Mme Jiang recula, choquée. Son visage, bien entretenu, se couvrit de rides de désespoir. Elle s’effondra sur le sol, sanglotant. Pour la première fois, la vérité brute de mon passé avait terrassé la femme qui vivait dans l’illusion d’une famille parfaite.
Épilogue
Le scandale de Yuan acheva d’anéantir l’action Jiang. Dans la panique, M. Jiang organisa une réunion de famille. « Petite Sâm, tu as 10% des actions. Si, toi aussi. Si nous sommes unis… »
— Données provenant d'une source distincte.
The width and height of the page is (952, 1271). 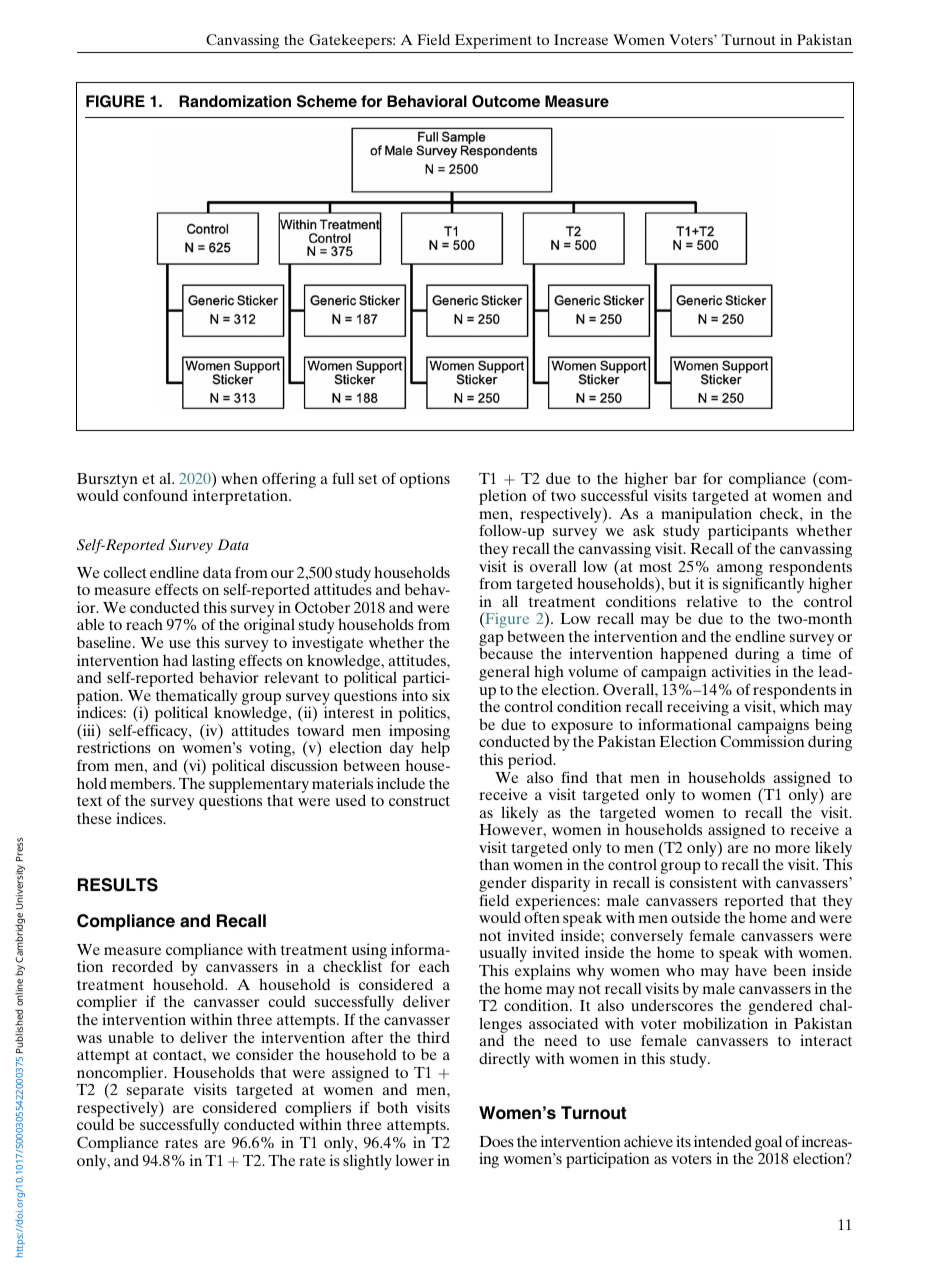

Je l’interrompis d’un sourire moqueur. « Pensez-vous que je vais vous aider ? »
La porte s’ouvrit. Yu Lin entra, suivi de deux avocats en costume. « Bonjour, M. Jiang. »
Yu Lin posa un enregistreur sur la table. Le son de la voix tremblante du chef des ravisseurs retentit. « C’est M. Jiang qui nous a engagés… Il voulait juste lui faire peur, prendre des photos humiliantes pour qu’elle ne puisse plus rien faire chez les Jiang. Il a dit que si l’on ne pouvait en sauver qu’une, ce devait être Yuan. »
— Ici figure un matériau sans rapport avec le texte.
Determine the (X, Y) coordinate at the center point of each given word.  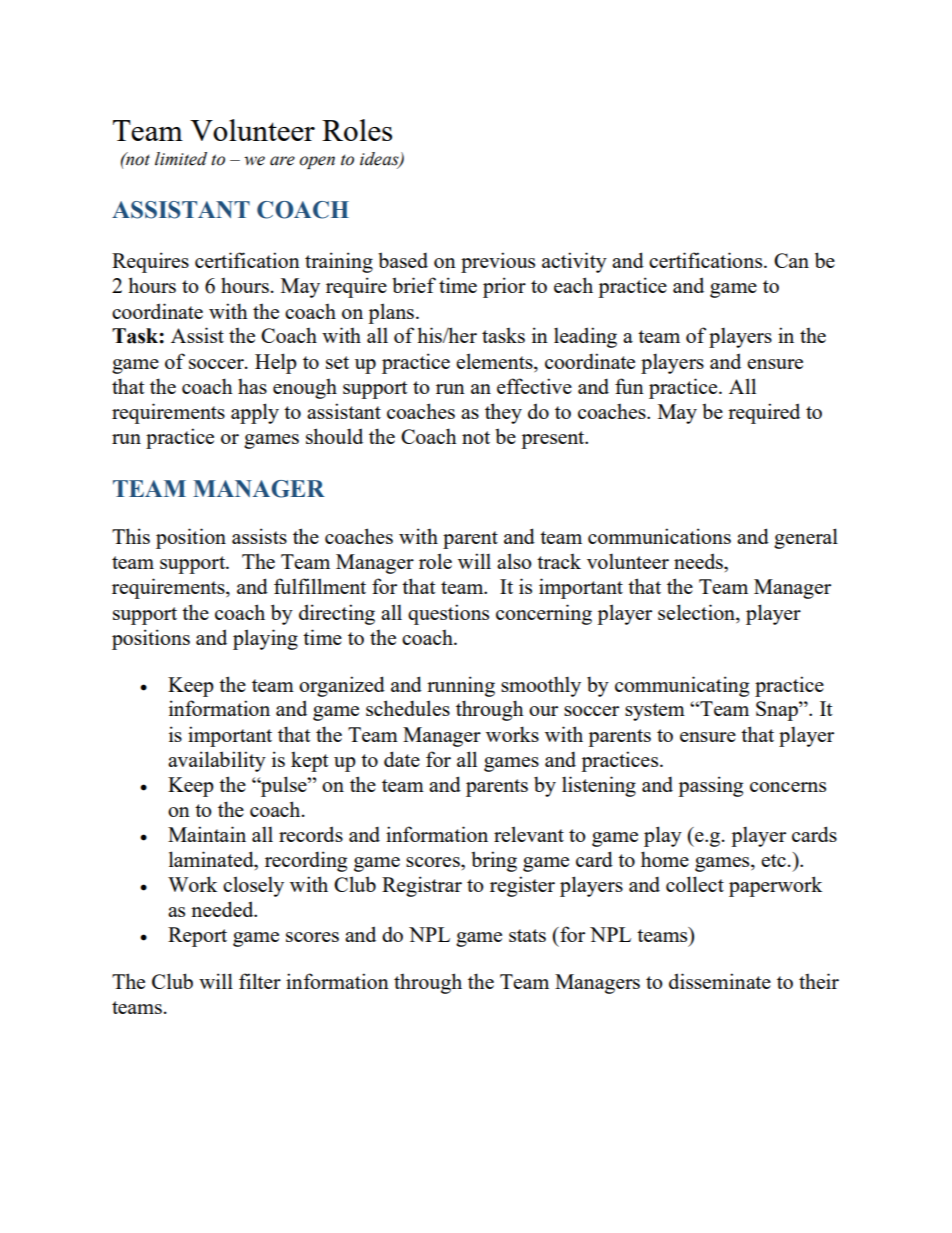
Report (197, 937)
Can (791, 260)
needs (699, 561)
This (131, 536)
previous (498, 262)
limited (181, 159)
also (514, 561)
M. Jiang était livide. Il me montra du doigt, tremblant. « Toi… toi… »
Je me levai, faisant lentement le tour de lui. « Surprise ? Vous ne vouliez pas seulement m’abandonner, vous vouliez me détruire. Pourquoi ? »
Je répondis à ma propre question. « Mon grand-père. Avant de mourir, il a rédigé un testament, me laissant 40% des actions de la Corporation Wansheng – une entreprise encore plus puissante que les Jiang. Le testament prenait effet à mes 18 ans. »
« Vous aviez peur que moi, l’enfant de la rue, je vous défie. Vous vouliez me traumatiser au point que je sois déclarée inapte, pour que vous puissiez devenir mon tuteur légal et mettre la main sur toute la fortune. Vous n’aviez pas peur de moi. Vous aviez peur de mes biens. Dans vos yeux, l’amour familial n’a jamais compté plus que l’argent. »
Mon avocat déposa une pile de dossiers. « M. Jiang, voici la preuve de votre implication dans l’enlèvement, ainsi que des années de blanchiment d’argent et de transactions illégales. Une copie a été envoyée aux autorités. »
Yu Lin ajouta : « La Compagnie Yu vient de faire une offre pour racheter toutes les actions Jiang en bourse. Je crois que vous savez ce qui va se passer. »
M. Jiang s’effondra, les yeux vides. L’empire d’une vie s’écroulait en un instant.
Un an plus tard. Je suis Shan Jiang, en costume taillé sur mesure, assise au poste de Présidente de la Corporation Wansheng. J’ai racheté les restes de l’entreprise Jiang et l’ai transformée en filiale.
M. Jiang purge une peine de prison à vie. Mme Jiang vit seule dans une petite villa de banlieue, rongée par le remords. Si Jiang a quitté le pays sans laisser de trace.
Quant à Yuan, elle a tout perdu. Sans diplôme valable, sans soutien, elle exerce des petits boulots. J’ai vu une fois une photo d’une fille lui ressemblant, se disputant avec un client dans une épicerie. Le joyau d’autrefois était enterré dans la boue.
Yu Lin entra dans mon bureau, déposa une tasse de café chaud. « C’est terminé. Comment te sens-tu ? »
Je regardai par la fenêtre, les lumières de la ville brillaient. Mes yeux étaient froids, perçants.
« Je ne cherche pas le bonheur, » répondis-je calmement. « Je ne cherche que la justice. La justice pour les dix-sept années perdues. La justice pour ces cicatrices indélébiles. »
La flamme de la vengeance s’était éteinte, mais le souvenir du passé restera. Il ne me définit pas, mais il a fait de moi ce que je suis aujourd’hui : Shan Jiang, l’Invincible.